Here are a few steps your organization can take to overcome a dark day and be better prepared for the next one.

Assess the Situation

A critical event has brought your company’s operation to a halt: systems are down; traditional methods of communicating with your employees aren’t available or not working. Knowing what’s happening in a critical event is important. Ask yourself these questions:

  • Are the employees safe? Who can work?
  • Who is monitoring the situation? Is a secondary event likely?
  • How can the company share information and updates with customers and shareholders quickly?
  • How can the company navigate the event quickly and damage-free?
  • Should the company have seen this coming?

Becoming good at responding to crises is a trait of a company with organizational resilience. Resilient organizations can remain agile in the face of a dark day. 


Create a Foundation of Organizational Resilience

Organizations don’t become resilient overnight. Organizational resilience is the result of anticipation, preparedness and adaptability. A critical event management (CEM) platform can help build this foundation. The right CEM will integrate with your existing systems and help strengthen your organizational resilience. In fact, organizations using a CEM platform are 320 percent more likely to agree that risk can come from anywhere. 


Prepare on the Blue Sky Days

What does this mean? It means testing back-up measures, assessing your company’s risk management plan and more. Everything you do on a blue sky day — from relationship building to networking to building your strategy for when a dark day occurs — will lessen the impact of a dark day. Don’t wait until the day of a crisis to test out your risk management plan.
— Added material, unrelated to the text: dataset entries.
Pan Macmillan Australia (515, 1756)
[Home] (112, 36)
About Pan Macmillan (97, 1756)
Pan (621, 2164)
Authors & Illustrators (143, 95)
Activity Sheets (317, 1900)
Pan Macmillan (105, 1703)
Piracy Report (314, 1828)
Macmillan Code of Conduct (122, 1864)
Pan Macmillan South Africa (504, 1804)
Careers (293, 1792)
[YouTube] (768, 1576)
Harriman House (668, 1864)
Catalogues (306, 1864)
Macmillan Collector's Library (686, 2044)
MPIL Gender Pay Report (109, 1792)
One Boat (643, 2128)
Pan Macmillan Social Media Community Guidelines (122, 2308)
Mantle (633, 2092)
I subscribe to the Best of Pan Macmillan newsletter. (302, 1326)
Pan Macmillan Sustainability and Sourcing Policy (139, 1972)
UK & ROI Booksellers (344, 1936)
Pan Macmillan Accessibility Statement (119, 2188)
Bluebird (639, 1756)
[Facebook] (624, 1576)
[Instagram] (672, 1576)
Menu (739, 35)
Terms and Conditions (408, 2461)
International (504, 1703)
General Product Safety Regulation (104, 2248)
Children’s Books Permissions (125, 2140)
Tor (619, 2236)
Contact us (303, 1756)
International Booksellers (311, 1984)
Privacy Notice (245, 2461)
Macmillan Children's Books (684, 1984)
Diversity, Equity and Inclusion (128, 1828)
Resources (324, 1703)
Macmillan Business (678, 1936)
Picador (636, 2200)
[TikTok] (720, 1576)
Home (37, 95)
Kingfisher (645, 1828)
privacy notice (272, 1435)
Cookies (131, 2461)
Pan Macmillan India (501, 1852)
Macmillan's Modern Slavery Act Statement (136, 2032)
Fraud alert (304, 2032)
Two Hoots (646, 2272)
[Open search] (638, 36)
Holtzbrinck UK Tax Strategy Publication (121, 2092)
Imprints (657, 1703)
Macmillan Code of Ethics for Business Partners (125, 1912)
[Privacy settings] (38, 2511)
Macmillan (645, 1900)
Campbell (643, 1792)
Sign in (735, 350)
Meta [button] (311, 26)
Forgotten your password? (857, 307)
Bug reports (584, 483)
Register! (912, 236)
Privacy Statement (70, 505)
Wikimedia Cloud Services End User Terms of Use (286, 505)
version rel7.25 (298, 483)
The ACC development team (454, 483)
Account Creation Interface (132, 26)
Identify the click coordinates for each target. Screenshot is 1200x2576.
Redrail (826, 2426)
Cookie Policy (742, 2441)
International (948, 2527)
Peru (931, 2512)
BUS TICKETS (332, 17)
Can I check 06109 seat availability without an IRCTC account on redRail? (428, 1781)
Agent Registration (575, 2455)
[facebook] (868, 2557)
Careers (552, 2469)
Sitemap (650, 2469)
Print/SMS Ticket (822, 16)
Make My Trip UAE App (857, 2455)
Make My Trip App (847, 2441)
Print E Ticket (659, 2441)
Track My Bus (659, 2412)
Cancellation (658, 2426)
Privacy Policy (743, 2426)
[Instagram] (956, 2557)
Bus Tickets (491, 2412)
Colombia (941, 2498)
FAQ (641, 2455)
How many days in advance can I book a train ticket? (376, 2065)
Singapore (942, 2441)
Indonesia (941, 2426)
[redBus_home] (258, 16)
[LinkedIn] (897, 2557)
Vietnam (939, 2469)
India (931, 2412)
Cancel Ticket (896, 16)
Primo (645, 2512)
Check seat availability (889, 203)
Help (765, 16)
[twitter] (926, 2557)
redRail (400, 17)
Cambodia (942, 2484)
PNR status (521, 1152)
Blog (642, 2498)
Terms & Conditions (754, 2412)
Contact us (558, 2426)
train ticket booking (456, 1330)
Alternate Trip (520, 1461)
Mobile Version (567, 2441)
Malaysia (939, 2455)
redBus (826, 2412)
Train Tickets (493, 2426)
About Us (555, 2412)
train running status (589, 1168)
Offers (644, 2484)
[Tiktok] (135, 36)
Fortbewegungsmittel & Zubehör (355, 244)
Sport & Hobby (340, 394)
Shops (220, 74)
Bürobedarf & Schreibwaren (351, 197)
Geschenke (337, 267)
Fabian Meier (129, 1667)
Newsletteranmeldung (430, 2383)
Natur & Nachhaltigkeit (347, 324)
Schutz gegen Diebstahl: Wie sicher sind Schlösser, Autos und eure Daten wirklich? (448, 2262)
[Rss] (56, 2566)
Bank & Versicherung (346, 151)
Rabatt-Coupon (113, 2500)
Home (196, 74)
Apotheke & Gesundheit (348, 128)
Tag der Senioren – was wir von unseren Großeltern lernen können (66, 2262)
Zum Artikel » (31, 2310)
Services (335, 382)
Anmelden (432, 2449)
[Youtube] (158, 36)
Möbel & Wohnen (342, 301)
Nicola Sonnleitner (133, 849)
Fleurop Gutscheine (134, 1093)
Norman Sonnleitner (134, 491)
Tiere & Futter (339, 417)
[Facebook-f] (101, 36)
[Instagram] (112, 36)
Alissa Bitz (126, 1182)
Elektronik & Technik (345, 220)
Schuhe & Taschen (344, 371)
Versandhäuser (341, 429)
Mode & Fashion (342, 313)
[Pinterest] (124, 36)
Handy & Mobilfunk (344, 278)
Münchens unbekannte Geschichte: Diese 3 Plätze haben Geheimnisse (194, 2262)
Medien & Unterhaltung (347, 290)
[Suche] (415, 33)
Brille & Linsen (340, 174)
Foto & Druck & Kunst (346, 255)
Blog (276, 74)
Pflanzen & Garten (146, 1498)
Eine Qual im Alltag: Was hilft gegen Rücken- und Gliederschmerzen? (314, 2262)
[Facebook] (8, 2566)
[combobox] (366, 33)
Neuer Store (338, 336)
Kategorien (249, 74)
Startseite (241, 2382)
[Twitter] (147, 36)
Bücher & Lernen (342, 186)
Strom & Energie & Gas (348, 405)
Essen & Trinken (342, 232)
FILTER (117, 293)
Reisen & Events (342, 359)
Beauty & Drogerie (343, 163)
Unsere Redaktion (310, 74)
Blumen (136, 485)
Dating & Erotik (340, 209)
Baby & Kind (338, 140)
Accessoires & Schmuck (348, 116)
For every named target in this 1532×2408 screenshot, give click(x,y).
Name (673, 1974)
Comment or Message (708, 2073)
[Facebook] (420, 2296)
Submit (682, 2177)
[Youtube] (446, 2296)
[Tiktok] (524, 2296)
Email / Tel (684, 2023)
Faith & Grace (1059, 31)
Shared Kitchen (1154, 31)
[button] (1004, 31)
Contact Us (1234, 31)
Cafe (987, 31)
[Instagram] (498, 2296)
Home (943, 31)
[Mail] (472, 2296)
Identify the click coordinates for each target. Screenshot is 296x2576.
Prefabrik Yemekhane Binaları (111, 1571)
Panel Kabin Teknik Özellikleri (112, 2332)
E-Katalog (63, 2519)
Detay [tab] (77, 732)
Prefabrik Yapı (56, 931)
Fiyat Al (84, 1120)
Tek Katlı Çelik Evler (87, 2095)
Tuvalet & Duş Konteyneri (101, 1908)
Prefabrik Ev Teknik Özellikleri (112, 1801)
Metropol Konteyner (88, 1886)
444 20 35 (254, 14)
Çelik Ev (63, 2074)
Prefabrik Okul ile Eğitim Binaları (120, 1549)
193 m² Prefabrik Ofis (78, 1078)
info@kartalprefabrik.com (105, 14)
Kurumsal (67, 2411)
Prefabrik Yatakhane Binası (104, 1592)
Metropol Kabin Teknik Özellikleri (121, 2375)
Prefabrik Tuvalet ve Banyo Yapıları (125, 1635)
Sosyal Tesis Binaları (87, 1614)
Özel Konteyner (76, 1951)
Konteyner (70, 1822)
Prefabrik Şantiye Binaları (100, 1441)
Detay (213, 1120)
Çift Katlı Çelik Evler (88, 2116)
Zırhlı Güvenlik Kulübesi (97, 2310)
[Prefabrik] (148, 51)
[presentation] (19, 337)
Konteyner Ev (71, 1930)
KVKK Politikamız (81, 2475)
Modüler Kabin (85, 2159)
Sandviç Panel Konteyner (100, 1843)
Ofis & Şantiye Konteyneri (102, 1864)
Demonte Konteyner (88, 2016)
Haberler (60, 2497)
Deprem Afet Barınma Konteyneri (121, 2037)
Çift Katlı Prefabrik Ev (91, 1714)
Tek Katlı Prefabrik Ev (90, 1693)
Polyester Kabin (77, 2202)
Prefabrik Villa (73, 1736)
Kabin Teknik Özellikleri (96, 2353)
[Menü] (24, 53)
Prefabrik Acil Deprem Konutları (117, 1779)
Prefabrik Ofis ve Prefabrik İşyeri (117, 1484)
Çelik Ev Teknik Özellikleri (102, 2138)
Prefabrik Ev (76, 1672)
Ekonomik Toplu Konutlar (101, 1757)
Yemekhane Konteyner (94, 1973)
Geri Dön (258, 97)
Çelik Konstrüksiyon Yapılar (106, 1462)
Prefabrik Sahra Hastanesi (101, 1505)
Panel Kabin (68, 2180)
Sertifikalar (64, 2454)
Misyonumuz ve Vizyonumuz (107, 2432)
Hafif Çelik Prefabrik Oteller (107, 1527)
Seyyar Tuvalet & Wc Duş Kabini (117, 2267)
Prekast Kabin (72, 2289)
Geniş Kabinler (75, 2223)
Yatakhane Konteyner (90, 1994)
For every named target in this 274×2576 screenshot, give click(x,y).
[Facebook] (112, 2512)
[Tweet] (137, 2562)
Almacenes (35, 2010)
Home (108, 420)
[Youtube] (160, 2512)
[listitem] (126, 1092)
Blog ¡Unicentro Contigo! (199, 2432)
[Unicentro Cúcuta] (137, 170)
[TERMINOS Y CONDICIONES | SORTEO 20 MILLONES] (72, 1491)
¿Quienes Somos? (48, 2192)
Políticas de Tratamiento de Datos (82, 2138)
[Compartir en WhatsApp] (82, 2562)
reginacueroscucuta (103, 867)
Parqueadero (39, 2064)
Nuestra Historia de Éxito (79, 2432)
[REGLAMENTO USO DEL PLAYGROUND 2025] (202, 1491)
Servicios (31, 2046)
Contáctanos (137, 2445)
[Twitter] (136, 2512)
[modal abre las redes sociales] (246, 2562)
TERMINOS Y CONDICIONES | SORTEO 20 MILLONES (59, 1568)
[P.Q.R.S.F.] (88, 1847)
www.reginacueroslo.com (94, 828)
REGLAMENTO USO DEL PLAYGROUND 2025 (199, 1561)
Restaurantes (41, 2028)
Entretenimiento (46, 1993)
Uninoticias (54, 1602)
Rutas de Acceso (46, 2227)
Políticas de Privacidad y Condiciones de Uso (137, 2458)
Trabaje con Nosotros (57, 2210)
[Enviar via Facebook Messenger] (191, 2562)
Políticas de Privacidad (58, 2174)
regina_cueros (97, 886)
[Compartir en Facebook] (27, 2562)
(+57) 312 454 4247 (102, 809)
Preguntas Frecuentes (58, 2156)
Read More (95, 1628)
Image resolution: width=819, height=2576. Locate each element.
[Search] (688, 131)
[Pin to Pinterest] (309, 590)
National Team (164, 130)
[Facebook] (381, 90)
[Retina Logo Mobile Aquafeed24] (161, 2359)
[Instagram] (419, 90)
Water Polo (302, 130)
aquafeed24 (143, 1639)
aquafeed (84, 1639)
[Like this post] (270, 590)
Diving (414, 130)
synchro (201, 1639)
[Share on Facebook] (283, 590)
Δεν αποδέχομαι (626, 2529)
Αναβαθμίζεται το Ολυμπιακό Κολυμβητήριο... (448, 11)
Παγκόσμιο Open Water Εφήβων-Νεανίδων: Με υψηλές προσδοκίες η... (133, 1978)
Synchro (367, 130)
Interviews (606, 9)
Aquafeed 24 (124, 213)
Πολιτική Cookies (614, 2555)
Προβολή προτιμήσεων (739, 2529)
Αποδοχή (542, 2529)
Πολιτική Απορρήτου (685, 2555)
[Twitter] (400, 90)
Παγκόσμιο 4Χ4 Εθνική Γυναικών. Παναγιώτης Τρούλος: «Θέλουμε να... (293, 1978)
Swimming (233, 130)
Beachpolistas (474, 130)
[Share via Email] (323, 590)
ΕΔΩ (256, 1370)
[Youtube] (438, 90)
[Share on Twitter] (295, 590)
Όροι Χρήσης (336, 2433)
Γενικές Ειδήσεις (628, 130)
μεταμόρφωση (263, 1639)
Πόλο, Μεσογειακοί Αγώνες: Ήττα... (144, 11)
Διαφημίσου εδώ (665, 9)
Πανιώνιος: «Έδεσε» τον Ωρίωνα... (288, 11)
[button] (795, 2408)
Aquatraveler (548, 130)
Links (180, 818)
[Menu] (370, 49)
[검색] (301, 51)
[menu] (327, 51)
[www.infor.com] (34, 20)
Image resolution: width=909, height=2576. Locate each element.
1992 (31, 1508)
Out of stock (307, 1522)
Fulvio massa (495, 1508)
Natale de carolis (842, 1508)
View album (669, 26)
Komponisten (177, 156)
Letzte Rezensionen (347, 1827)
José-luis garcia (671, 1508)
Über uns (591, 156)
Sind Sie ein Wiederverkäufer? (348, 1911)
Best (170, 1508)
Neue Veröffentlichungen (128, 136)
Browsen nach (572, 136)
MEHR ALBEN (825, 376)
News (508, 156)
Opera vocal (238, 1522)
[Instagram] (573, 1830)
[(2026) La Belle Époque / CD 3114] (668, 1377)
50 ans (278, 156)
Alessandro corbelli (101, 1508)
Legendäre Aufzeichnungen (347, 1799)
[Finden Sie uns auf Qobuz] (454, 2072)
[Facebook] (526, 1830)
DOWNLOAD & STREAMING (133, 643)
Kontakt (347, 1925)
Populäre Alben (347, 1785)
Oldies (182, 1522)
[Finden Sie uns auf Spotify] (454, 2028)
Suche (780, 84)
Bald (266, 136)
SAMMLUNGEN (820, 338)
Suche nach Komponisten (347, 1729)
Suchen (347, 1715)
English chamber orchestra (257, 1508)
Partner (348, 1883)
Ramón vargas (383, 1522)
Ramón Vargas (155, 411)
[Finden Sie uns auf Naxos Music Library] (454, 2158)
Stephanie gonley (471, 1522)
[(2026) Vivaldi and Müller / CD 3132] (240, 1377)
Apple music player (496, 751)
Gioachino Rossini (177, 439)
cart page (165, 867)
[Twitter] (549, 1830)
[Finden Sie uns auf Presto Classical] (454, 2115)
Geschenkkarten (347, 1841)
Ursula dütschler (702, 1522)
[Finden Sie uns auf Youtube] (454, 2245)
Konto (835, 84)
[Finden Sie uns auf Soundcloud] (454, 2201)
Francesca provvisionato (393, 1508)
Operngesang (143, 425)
Best practices include: knowing your area; knowing your risks and learning from new instances that occur; create and practice the plan; and take notes on redundancies. 


Mitigate Going Dark & Moving Forward

Mitigating the impact of a dark day is important: outages ruin the reputation of your brand, your company’s relationship with your customers, and can also be costly for your company. Additionally, crisis creates a vacuum in leadership and response. Being cool and calm on a dark day can set an example for your employees. There will always be unexpected risks that can happen in conjunction with a dark day; your company’s ability to eliminate them over time and constantly develop areas of concern will set your company up for success. And, if your company goes dark, document what problem was, how it was solved (if it was solved), who speared-headed action, and then debrief and implement a mitigation process. This can help you learn from your dark day to have blue skies ahead.